Goal 1:
Rewrite the records as a numbered list with blank lines omitted. Begin at the record line that has "О компании (7, 40)" and stop after the one that has "Вафельная бумага (15, 104)".

To explain the helicity-dependent TRPR, we then developed a spin-phonon model for CrI3. This describes interacting \(S=3/2\) Cr moments on a layered honeycomb lattice that are coupled to the local \({A}_{1{{{{{\rm{g}}}}}}}^{2}\) Einstein phonon displacements. The total Hamiltonian is \(H={H}_{{{{{{\rm{ph}}}}}}}+{H}_{{{{{{\rm{sp}}}}}}}\), with the phonon term

$${H}_{{{{{{\rm{ph}}}}}}}=\mathop{\sum}\limits_{{{{{{\bf{r}}}}}}}\frac{{P}_{{{{{{\bf{r}}}}}}}^{2}}{2M}+\frac{M{\Omega }^{2}{X}_{{{{{{\bf{r}}}}}}}^{2}}{2}.$$
(1)

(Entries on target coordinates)
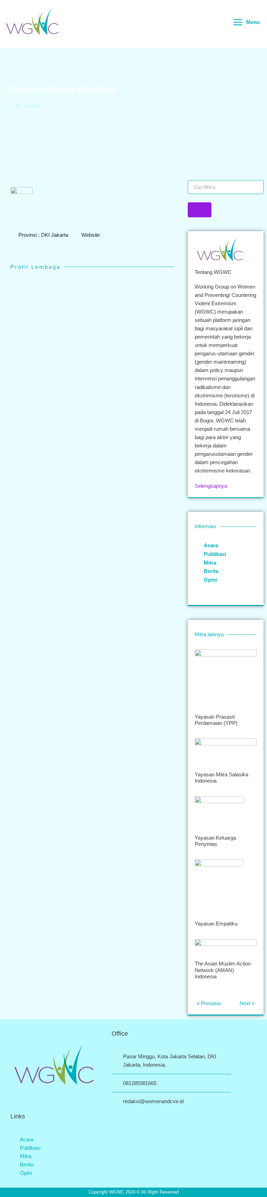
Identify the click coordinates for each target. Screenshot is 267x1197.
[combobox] (226, 187)
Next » (247, 1003)
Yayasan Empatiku (216, 924)
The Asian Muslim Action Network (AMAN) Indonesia (223, 970)
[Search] (199, 209)
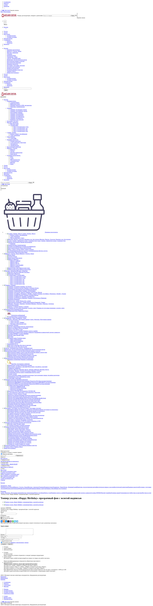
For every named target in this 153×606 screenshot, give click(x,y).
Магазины (6, 174)
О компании (7, 40)
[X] (8, 521)
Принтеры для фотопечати (17, 106)
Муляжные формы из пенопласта (10, 461)
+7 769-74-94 (5, 10)
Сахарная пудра (14, 161)
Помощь (3, 579)
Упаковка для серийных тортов (18, 111)
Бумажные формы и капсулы (15, 70)
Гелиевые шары (115, 493)
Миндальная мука (15, 159)
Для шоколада (14, 144)
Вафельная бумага (15, 104)
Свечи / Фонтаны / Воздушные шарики (11, 493)
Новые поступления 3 (13, 72)
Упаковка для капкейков (16, 114)
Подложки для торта (12, 121)
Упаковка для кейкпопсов (17, 116)
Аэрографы (13, 138)
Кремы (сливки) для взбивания (18, 134)
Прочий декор (105, 493)
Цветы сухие (47, 493)
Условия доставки (12, 37)
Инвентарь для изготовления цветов (17, 59)
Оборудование (11, 137)
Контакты (6, 44)
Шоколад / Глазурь (12, 148)
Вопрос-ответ (7, 597)
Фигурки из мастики (136, 493)
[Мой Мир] (6, 521)
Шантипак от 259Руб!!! (7, 467)
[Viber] (10, 521)
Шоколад (12, 149)
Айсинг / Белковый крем (13, 58)
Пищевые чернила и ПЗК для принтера (21, 105)
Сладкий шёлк (14, 125)
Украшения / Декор (12, 57)
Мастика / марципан (12, 52)
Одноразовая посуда (125, 493)
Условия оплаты (11, 35)
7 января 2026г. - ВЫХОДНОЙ (9, 464)
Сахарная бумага (14, 102)
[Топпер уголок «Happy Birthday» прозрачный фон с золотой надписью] (23, 502)
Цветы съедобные (39, 493)
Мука (11, 157)
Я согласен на (16, 542)
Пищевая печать (11, 55)
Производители (8, 38)
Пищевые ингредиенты (13, 49)
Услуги (6, 31)
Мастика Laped (14, 124)
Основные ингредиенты (14, 155)
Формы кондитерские (13, 68)
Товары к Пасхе (11, 71)
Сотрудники (7, 585)
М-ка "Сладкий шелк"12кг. (20, 131)
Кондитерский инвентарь (14, 62)
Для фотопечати (14, 145)
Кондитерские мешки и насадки (15, 61)
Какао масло (13, 154)
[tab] (78, 547)
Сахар (11, 158)
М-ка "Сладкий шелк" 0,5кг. (21, 126)
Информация (4, 578)
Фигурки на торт (146, 493)
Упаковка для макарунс (16, 118)
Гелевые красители (15, 141)
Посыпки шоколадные (16, 152)
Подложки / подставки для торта (16, 65)
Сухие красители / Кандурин (18, 142)
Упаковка (9, 54)
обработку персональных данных (19, 542)
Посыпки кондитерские (13, 67)
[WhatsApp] (13, 521)
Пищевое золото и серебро (58, 493)
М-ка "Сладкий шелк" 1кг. (20, 128)
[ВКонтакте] (2, 521)
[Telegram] (17, 521)
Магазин (6, 586)
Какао (11, 164)
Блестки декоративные (28, 493)
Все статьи (3, 470)
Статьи (6, 596)
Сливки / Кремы (12, 132)
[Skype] (15, 521)
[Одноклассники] (4, 521)
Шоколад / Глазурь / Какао (14, 51)
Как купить (7, 34)
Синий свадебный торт (7, 478)
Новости (9, 41)
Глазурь (12, 151)
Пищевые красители (12, 64)
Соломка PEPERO (96, 493)
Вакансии (9, 42)
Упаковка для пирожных (17, 115)
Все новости (4, 458)
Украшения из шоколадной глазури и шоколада (78, 493)
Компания (3, 576)
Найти (5, 90)
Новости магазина (7, 454)
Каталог (6, 27)
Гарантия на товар (9, 593)
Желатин (12, 162)
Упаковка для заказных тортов (18, 109)
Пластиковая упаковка (16, 112)
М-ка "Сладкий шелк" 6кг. (20, 129)
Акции (6, 32)
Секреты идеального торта (8, 472)
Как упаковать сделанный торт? (9, 475)
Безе (110, 493)
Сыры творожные (15, 135)
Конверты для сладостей (17, 119)
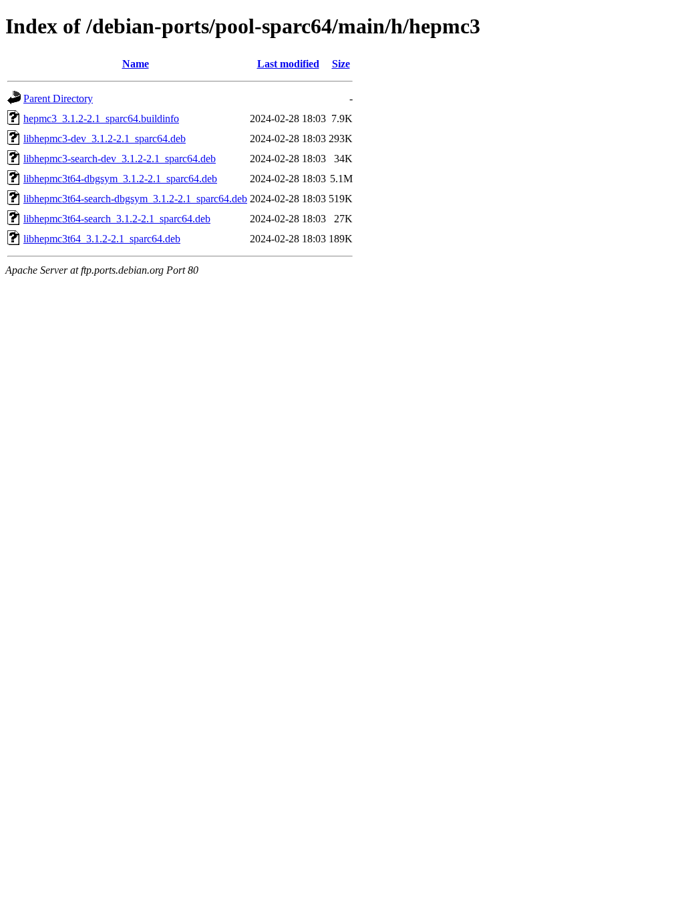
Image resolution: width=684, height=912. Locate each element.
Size (341, 63)
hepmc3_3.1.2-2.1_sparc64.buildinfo (101, 118)
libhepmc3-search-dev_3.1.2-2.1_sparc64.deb (119, 158)
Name (135, 63)
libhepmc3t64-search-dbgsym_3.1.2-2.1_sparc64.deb (135, 198)
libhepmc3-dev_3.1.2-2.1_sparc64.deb (104, 138)
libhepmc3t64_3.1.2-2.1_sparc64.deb (101, 238)
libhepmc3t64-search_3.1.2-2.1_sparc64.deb (116, 218)
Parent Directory (58, 98)
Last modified (288, 63)
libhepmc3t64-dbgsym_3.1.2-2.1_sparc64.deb (120, 178)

Goal 2:
Answer these questions from the CrI3 spin-phonon excerpt:
(a) What spin value do the Cr moments have?
(b) What kind of lattice do the Cr moments sit on?
(c) Which two terms add up to the total Hamiltonian?

Exercise response 1:
1. О компании (7, 40)
2. [X] (8, 521)
3. Принтеры для фотопечати (17, 106)
4. Муляжные формы из пенопласта (10, 461)
5. +7 769-74-94 (5, 10)
6. Сахарная пудра (14, 161)
7. Помощь (3, 579)
8. Упаковка для серийных тортов (18, 111)
9. Бумажные формы и капсулы (15, 70)
10. Гелиевые шары (115, 493)
11. Миндальная мука (15, 159)
12. Для шоколада (14, 144)
13. Вафельная бумага (15, 104)

Exercise response 2:
(a) S = 3/2
(b) A layered honeycomb lattice
(c) The phonon term H_ph and the term H_sp